Em silêncio. É assim que começa a entrevista do LeiaJa.com com um grupo de alunos do terceiro ano da Escola de Referência em Ensino Médio (EREM) Ginásio Pernambucano, no Recife. Jadilson Paulo da Silva, 18, Matheus Ferreira, 21, Ana Raquel Santos, 17, e Victor Mateus Pereira, 19 anos, são quatro dos 3.860 candidatos com surdez ou deficiência auditiva que irão fazer as provas do Exame Nacional do Ensino Médio (Enem) nos próximos dias 4 e 11 de novembro.

Jadilson (foto) ainda não tem certeza, mas pretende fazer  graduação em química. Sua segunda opção é Letras/Libras. Também indeciso, Matheus pensa em medicina veterinária. Já Ana Raquel busca ser aprovada em um curso que envolva desenho artístico ou gastronomia. Victor, por sua vez, está dividido entre três graduações: enfermagem, dança ou design. Mesmo com áreas tão diferentes, os quatro amigos têm uma coisa em comum: as dificuldades e incertezas em relação à redação do Enem.

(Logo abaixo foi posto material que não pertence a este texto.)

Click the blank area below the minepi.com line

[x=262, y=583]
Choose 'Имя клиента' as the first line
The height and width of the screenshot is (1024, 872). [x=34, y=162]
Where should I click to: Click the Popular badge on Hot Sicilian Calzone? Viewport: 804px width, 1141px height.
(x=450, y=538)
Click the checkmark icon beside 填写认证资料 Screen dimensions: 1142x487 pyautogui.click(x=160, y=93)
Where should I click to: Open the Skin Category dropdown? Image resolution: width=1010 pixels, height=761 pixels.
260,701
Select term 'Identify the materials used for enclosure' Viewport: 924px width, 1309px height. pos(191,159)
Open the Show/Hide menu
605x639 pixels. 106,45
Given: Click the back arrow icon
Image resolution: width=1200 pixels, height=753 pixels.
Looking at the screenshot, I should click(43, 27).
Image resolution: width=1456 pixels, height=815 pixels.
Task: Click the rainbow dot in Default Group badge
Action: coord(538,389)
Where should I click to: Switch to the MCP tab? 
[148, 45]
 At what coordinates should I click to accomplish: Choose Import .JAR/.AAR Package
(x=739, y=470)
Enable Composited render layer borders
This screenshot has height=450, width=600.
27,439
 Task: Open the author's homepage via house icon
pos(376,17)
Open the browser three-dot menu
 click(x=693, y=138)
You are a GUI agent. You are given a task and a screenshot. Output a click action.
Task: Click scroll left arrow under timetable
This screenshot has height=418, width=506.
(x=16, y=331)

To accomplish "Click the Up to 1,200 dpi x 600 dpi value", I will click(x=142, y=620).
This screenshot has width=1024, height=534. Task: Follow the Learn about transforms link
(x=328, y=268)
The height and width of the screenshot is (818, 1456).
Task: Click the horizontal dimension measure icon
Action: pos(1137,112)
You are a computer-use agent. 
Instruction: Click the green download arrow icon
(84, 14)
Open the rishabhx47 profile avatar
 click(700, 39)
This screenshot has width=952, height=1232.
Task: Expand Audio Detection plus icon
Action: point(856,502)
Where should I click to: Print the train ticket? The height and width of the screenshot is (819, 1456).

“[O Enem] É um pouco difícil por conta da redação, que deve ser escrita em português. A comunicação em Libras é muito boa, mas quando chega no português complica um pouco, para mim fica muito difícil saber qual palavra escrever”, conta Jadilson, diagnosticado com surdez severa.

Pelo fato de a comunicação dos surdos ou deficientes auditivos ser realizada por meio da Libras e traduzida para o português, alguns elementos saem do contexto e perdem o sentido. Isso ocorre com mais força, de acordo com os estudantes, quando acontece o inverso. “Às vezes a pessoa sabe Libras, mas não sabe português. Às vezes sabe português, mas não consegue se comunicar em Libras. Se não existissem tantas barreiras e Libras fosse aprendida desde criança, seria muito importante”, argumenta Matheus Ferreira.

Não somente Jadilson, mas todos seus outros amigos apontam o mesmo problema. Escrever é um trabalho dobrado e que afeta o desempenho na prova. Além disso, a dificuldade no estudo também é ponto negativo. “Para quem é ouvinte, a cartela de formas de estudar é bem maior do que para quem é surdo e isso é uma dificuldade para gente”, aponta Ana Raquel, que tem surdez moderada.

Por isso, os estudantes precisam atravessar barreiras muito além das dificuldades em matemática, física ou literatura, por exemplo, comuns aos alunos ouvintes; eles são postos a, primeiramente, tentar superar as dificuldades de comunicação para, assim, entender os conteúdos de cada disciplina. “Eu tenho muita dificuldade, acredito que se Libras fosse ensinado para a gente desde criança, seria uma grande diferença, sendo Libras a primeira língua e português a segunda”, explica Victor Matheus.

Intérprete do Ginásio Pernambucano há dois anos, Ari Tiago da Silva enxerga que o problema dos estudantes está na interpretação. “Depende muito do tradutor, da forma como ele passa o conteúdo para o aluno. Às vezes não há tradução na palavra e ele tem que arrumar uma forma de explicar”, ressalta.

Desde 2017, ano em que o tema da redação abordou as dificuldades educacionais dos surdos no Brasil, o Enem disponibiliza um auxílio de acessibilidade, a vídeoprova em Libras. Nos anos anteriores, com auxílio de um tradutor, o aluno surdo poderia tirar algumas dúvidas em relação à avaliação. Victor Matheus tenta pela terceira vez o Exame e afirma que a diferença entre a prova escrita e a vídeoprova é decisiva para o desempenho. “O tradutor não podia me dizer muita coisa, apenas tirar dúvida em algumas palavras, mas nem sempre poderia dizer o que eu questionava”, explica.

Apesar do novo recurso, os outros tradicionalmente oferecidos, o tradutor-intérprete de Libras e a leitura labial continuaram sendo oferecidos pelo Instituto Nacional de Estudos e Pesquisas Educacionais Anísio Teixeira (Inep). Este ano, 5.513.712 de candidatos confirmaram a inscrição para as provas. Desses, 2.415 tiveram atendimento aprovado para deficiência auditiva e 1.445 para surdez.